Figure 1: Nonfarm job growth, Minnesota and the United States, January 2019 = 100
Source: Bureau of Labor Statistics
Number of people employed
But that’s not all. I’ve made the point previously that, while the number of jobs is one thing — it comes from the BLS’ Establishment survey as part of its Current Employment Statistics (CES) survey — the number of people actually employed is another — this comes from the Household survey which is conducted by the U.S. Census Bureau as part of its Current Population Survey (CPS). What do we see when we look at those numbers?
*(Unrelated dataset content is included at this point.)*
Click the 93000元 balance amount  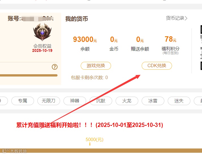point(85,39)
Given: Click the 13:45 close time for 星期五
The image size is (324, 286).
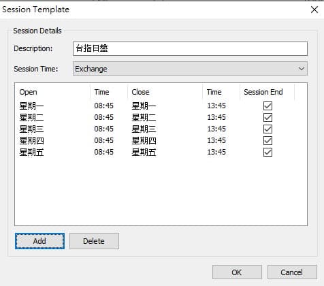Looking at the screenshot, I should point(216,152).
As Figure 2 shows, the total number of people employed in Minnesota fell in December by 1,797 and there are now 7,718 fewer people employed in Minnesota than there were back in September. This decline in employment — 0.3% — is fractionally above the decline in the United States over the same period, 0.2%.
Figure 2: Employment growth, Minnesota and the United States, January 2019 = 100
Source: Bureau of Labor Statistics
And again, we should also note that, over a longer time span, employment growth in Minnesota has lagged the national rate. Indeed, while the total number of people employed in the United States hit its peak in November, the peak in Minnesota was back in December 2019: total employment is still 16,701 below that.
Putting it all together
As I concluded in October:
Even with this relatively sluggish employment growth, Minnesota’s unemployment rate remains relatively low. That is because the growth rate of our total labor force has been similarly sluggish, in part because we hemorrhage residents to other states.
But how do we square increasing numbers of jobs with decreasing numbers of people employed..? Some of it, no doubt, is down to the fact that these are different surveys complied by different bodies measuring different things with different methods. But unless these surveys are useless, some of it, too, reflects more people holding multiple jobs. That is understandable in an economy where Americans are struggling to make ends meet, but it is not a cause for media celebration.